Jean-Annet d’Astier de la Vigerie
Notre camarade Jean Annet d’Astier de la Vigerie nous a quittés le 13 décembre 1976. D’un caractère très entier propre à la famille d’Astier, il n’accepta jamais la défaite de 1940. Il avait préparé Polytechnique et s’était engagé dans l’aviation.
A la capitulation, démobilisé, il entre aux Affaires indigènes. Arrêté pour menées anti-gouvernementales au Maroc, puis en France, il est emprisonné à Nîmes.
Evadé, il entre dans la clandestinité, et travaille au Mouvement de libération, avec Y. Morandat, ainsi qu’en liaison avec Combat et Franc-Tireur. Recherché par la police il doit s’enfuir en Suisse vers la fin 1941. Il revient en France en 1942 et passe en Angleterre où il rallie les Forces Françaises Libres. Il sert au B.C.RA., puis rejoint le 342e Squadron Groupe Lorraine, sous le faux nom de Jean Baralier.

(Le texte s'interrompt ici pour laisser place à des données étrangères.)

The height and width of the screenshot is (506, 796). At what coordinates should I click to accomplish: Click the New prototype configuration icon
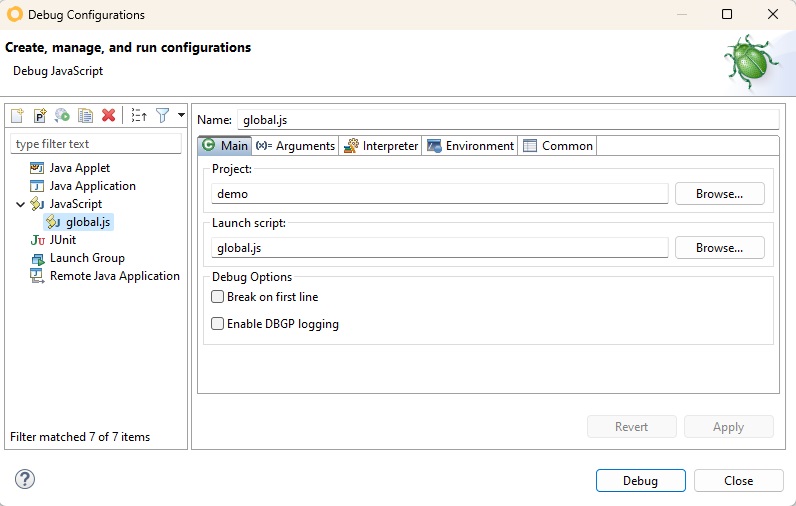tap(40, 116)
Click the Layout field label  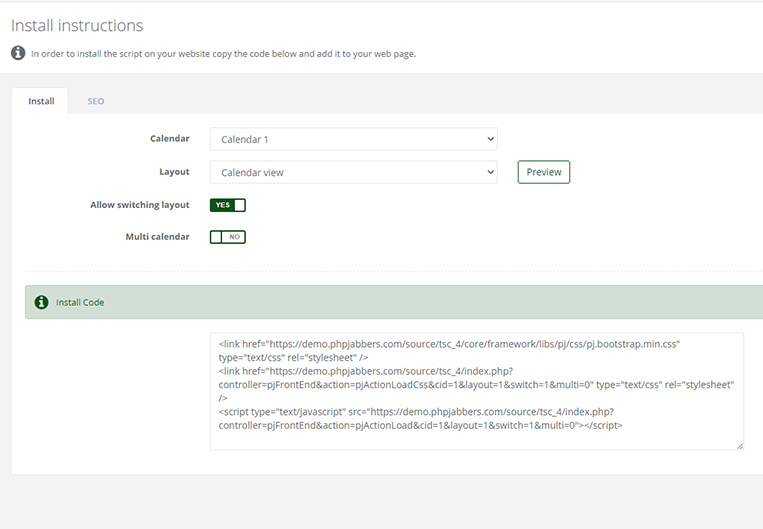pos(174,172)
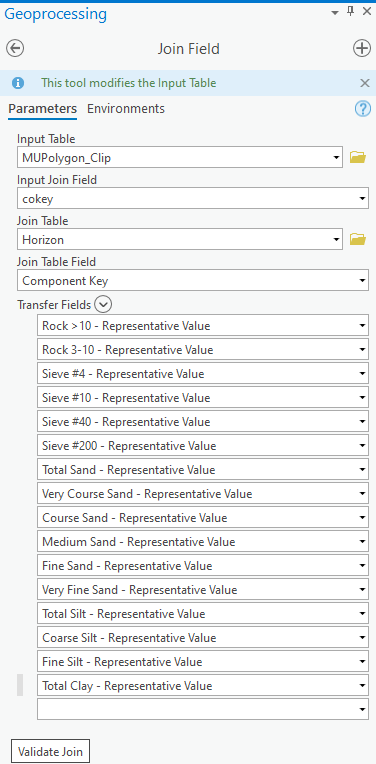The image size is (376, 764).
Task: Click the empty last transfer field box
Action: [203, 709]
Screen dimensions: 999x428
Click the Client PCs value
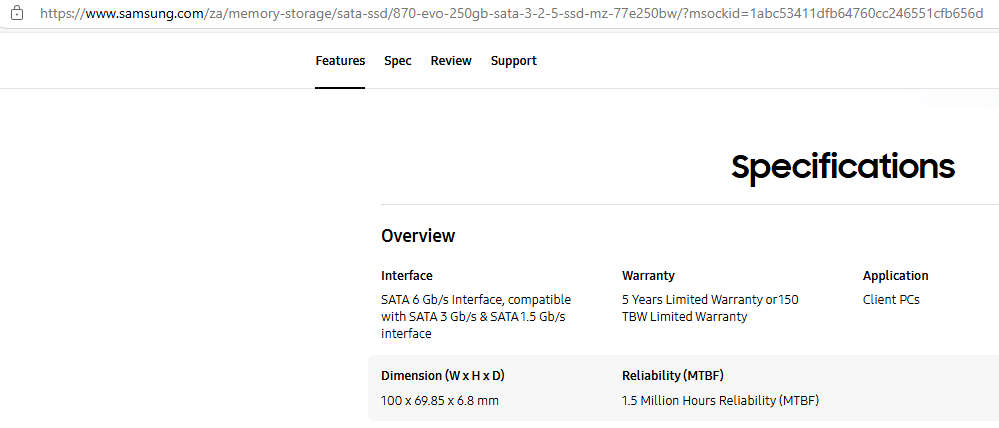[891, 300]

Le 3 octobre 1943 lors de la mission sur la centrale électrique de Chevilly-Larue son avion est abattu aux environs de la forêt de Compiègne. Grièvement blessé, inconscient, il est dégagé de l’appareil en flammes par son radio-mitrailleur, lui-même gravement atteint ; il est fait prisonnier par les Allemands qui l’internent au stalag II A de Neubrandebourg. Là, Jean Annet d’Astier monte un réseau de résistance. Il est secondé en fin 1943 par le lieutenant Simon Stoloff des F.A.F.L., lui aussi abattu, et par Jean Villain, employé de commerce devenu pour les besoins de la cause radiologue et même médecin. Ils contrôlent bientôt cinq stalags dans le nord-est de l’Allemagne, organisant le sabotage dans les usines et dans les commandos et un service de renseignements qui s’emparera entre autres des plans des V2 et même des V3 qui n’ont pas encore vu le jour. Ils mettent sur pied le corps-franc « Bayard » qui participa à la capture de Neubrandebourg.
En avril 1945, il déclenche, lors de la rupture du front de l’Oder par les Russes, les opérations d’insurrection contre l’armée allemande dans toute la région de l’Elbe à l’Oder, de Berlin à la Baltique. En mai, reconnu par les Russes, il est rattaché à l’état-major du maréchal Rokosowsky comme commandant militaire français de cette région. Il organise le rapatriement en France de plus de 120.000 prisonniers de guerre et des déportés du camp de concentration de Ravensbrück.
De retour à Paris en juillet 1945, il est nommé député à l’Assemblée consultative, puis désigné comme adjoint au directeur général de la radiodiffusion française. Il démissionne en janvier 1946 au départ du général de Gaulle.
Il entreprend des tournées d’information en Roumanie, Hongrie, Bulgarie, Tchécoslovaquie. Puis il part pour l’Indochine où il rejoint le groupe Champagne et entre au cabinet de Bao Daï. En 1951 il est nommé directeur de l’Information à Tahiti où il crée et dirige la radiodiffusion à Papeete. Il quitte, sa mission terminée, le secteur public et entre dans différentes affaires privées dans lesquelles il n’a pas conservé d’intérêts.
En 1958, il est chargé de mission auprès de M. Michelet, ministre des Anciens combattants.
Depuis plusieurs années il menait un combat inégal contre la maladie, mais les suites de son internement et ses graves blessures de guerre devaient avoir raison de cet être indomptable et jamais résigné. Après de longues souffrances, il succombait des suites d’une dernière intervention chirurgicale.
A la famille de notre camarade, l’AFL exprime la part qu’elle prend à son chagrin.
Extrait de la Revue de la France Libre, n° 218, janvier-février-mars 1977.